## SET TASK A:
Reproduce the stretch of the Colorado coal strike passage from "Right to use" through "harass the strikers.", word for word.
## SET TASK B:
Pick up the Colorado coal strike passage after its final sentence and continue it.

## SELECTED TEXT:
Frustrated by working conditions they found unsafe and unjust, colliers increasingly turned to unions. Nationwide, organized mines boasted 40% fewer fatalities than nonunion mines. Colorado miners repeatedly attempted to unionize after the state's first strike in 1883. The Western Federation of Miners organized primarily hard-rock miners in the gold and silver camps during the 1890s.

Beginning in 1900, the United Mine Workers of America began organizing coal miners in the western states, including southern Colorado. The union decided to focus on the Colorado Fuel & Iron Company because of its harsh management tactics under the conservative and distant Rockefellers and other investors. To break or prevent strikes, the coal companies hired strike breakers, mainly from Mexico and southern and eastern Europe. The Colorado Fuel & Iron Company mixed immigrants of different nationalities in the mines to discourage communication that might lead to organization.

Strike

Despite attempts to suppress union activity, the United Mine Workers of America secretly continued its unionization efforts in the years leading up to 1913. Eventually, the union presented a list of seven demands:

 Recognition of the union as bargaining agent
 Compensation for digging coal at a ton rate based on 2,000 pounds (previous ton rates were of long tons of 2,200 pounds)
 Enforcement of the eight-hour work-day law
 Payment for "dead work" (laying track, timbering, handling impurities, etc.)
 Weight checkmen elected by the workers (to keep company weightmen honest)
 Right to use any store, and to choose their boarding houses and doctors
 Strict enforcement of Colorado's laws (such as mine safety rules, abolition of scrip), and an end to the company guard system

The major coal companies rejected the demands. In September 1913 the United Mine Workers of America called a strike. Those who went on strike were evicted from their company homes and moved to tent villages prepared by the union. The tents were built on wood platforms and furnished with cast-iron stoves on land the union had leased in preparation for a strike.

When leasing the sites, the union had selected locations near the mouths of canyons that led to the coal camps in order to block any strikebreakers' traffic. The company hired the Baldwin–Felts Detective Agency to protect the new workers and harass the strikers.

Baldwin–Felts had a reputation for aggressive strike breaking. Agents shone searchlights on the tent villages at night and fired bullets into the tents at random, occasionally killing and maiming people. They used an improvised armored car, mounted with a machine gun the union called the "Death Special", to patrol the camp's perimeters. The steel-covered car was built at the Colorado Fuel & Iron Company plant in Pueblo, Colorado, from the chassis of a large touring sedan. Confrontations between striking miners and working miners, whom the union called scabs, sometimes resulted in deaths. Frequent sniper attacks on the tent colonies drove the miners to dig pits beneath the tents to hide in. Armed battles also occurred between (mostly Greek) strikers and sheriffs recently deputized to suppress the strike: this was the Colorado Coalfield War.

## DATA ROWS:

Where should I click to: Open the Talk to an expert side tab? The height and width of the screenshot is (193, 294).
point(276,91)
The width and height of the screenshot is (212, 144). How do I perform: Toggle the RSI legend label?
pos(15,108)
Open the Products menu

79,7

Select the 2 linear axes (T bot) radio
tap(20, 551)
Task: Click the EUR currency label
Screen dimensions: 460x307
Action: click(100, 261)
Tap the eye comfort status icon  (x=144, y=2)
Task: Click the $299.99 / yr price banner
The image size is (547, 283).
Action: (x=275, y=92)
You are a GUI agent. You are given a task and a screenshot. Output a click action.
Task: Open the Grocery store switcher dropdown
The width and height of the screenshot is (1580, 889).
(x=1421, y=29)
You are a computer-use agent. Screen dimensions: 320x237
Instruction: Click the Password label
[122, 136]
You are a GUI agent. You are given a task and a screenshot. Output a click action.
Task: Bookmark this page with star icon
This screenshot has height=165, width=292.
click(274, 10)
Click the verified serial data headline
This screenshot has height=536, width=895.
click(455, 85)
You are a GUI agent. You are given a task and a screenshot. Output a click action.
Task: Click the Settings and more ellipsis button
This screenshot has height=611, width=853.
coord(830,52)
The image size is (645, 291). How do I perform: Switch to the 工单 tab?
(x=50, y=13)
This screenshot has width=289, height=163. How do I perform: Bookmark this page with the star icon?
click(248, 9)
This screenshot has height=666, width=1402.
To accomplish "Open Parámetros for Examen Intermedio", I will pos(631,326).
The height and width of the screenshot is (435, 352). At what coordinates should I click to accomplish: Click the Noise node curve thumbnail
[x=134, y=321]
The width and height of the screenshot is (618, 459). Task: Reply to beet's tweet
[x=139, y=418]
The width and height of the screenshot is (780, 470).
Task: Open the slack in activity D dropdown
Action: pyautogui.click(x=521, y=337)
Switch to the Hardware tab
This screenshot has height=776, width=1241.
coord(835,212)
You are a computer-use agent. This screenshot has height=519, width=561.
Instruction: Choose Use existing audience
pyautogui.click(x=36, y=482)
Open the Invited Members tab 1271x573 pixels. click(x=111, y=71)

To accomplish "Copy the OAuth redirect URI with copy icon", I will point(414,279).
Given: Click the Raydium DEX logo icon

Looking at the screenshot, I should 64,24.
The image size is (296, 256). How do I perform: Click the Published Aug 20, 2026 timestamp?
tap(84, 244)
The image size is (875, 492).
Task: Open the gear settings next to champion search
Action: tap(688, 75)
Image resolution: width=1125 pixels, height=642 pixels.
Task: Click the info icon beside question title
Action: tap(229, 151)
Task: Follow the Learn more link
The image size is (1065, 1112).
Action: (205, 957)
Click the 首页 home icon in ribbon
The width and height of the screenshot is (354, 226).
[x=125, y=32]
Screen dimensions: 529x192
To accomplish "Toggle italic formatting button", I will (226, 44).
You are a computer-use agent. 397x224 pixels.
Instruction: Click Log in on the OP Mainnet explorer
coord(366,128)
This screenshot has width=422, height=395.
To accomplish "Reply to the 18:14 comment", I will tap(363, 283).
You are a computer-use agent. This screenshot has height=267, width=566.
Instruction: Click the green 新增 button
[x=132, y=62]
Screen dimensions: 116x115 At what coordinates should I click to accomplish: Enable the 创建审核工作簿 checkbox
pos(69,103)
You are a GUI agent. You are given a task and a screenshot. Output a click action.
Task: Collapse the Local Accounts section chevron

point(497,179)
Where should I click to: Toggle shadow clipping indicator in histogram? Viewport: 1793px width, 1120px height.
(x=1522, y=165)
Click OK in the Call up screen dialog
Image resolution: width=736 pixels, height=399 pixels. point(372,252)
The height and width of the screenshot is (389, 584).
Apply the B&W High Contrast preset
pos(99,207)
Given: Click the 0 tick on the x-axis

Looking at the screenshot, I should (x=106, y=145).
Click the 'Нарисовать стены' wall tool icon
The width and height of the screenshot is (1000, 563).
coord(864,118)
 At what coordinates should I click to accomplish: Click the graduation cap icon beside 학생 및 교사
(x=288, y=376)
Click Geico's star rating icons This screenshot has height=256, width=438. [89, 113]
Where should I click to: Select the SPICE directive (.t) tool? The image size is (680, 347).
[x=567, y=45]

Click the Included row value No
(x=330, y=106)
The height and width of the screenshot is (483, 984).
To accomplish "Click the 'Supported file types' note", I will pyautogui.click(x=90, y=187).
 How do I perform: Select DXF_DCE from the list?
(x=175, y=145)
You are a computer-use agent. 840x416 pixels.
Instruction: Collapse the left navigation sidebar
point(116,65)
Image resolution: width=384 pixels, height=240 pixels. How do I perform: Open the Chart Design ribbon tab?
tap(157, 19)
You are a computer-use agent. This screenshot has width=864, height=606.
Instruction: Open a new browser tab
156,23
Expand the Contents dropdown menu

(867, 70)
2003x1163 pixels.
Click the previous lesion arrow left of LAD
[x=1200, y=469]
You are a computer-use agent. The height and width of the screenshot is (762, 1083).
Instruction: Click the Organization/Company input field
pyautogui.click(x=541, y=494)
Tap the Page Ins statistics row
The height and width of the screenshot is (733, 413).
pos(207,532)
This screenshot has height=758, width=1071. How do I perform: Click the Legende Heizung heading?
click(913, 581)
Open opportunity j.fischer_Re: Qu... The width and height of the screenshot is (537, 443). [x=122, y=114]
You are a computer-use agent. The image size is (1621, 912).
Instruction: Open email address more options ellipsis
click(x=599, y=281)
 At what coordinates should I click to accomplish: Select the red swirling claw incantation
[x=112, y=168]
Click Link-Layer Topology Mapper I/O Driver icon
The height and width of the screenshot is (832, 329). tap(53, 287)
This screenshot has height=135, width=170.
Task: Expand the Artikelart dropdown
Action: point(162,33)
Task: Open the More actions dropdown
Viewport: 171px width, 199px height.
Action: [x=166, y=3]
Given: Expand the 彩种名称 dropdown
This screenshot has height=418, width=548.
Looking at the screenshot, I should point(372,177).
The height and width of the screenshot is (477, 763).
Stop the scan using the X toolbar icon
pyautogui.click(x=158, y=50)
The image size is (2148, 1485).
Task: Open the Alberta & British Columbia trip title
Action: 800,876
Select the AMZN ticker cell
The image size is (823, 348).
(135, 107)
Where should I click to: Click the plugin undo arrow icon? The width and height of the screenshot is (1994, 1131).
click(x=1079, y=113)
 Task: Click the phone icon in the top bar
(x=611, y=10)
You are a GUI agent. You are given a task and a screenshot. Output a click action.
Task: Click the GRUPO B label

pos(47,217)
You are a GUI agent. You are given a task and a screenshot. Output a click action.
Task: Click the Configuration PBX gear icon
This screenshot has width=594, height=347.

## RESULT A:
Right to use any store, and to choose their boarding houses and doctors
 Strict enforcement of Colorado's laws (such as mine safety rules, abolition of scrip), and an end to the company guard system

The major coal companies rejected the demands. In September 1913 the United Mine Workers of America called a strike. Those who went on strike were evicted from their company homes and moved to tent villages prepared by the union. The tents were built on wood platforms and furnished with cast-iron stoves on land the union had leased in preparation for a strike.

When leasing the sites, the union had selected locations near the mouths of canyons that led to the coal camps in order to block any strikebreakers' traffic. The company hired the Baldwin–Felts Detective Agency to protect the new workers and harass the strikers.

## RESULT B:
As strike-related violence mounted, Colorado governor Elias M. Ammons called in the Colorado National Guard on October 28. At first, the Guard's appearance calmed the situation, but the Guard leaders' sympathies lay with company management. Guard Adjutant-General John Chase, who had served during the violent Cripple Creek strike 10 years earlier, imposed a harsh regime. On March 10, 1914, a replacement worker's body was found on the railroad tracks near Forbes, Colorado. The National Guard said the strikers had murdered the man. In retaliation, Chase ordered the Forbes tent colony destroyed. The attack was launched while the residents were attending a funeral of two infants who had died a few days earlier. Photographer Lou Dold witnessed the attack, and his images of the destruction often appear in accounts of the strike.

The strikers persevered until the spring of 1914. By then, according to historian Anthony DeStefanis, the National Guard had largely broken the strike by helping the mine operators bring in non-union workers. The state had also run out of money to maintain the Guard, and Ammons decided to recall them. He and the mining companies, fearing a breakdown in order, left one company of Guardsmen in southern Colorado. They formed a new company called "Troop A", which consisted largely of Colorado Fuel & Iron Company mine camp guards and mine guards hired by Baldwin–Felts, who were given National Guard uniforms.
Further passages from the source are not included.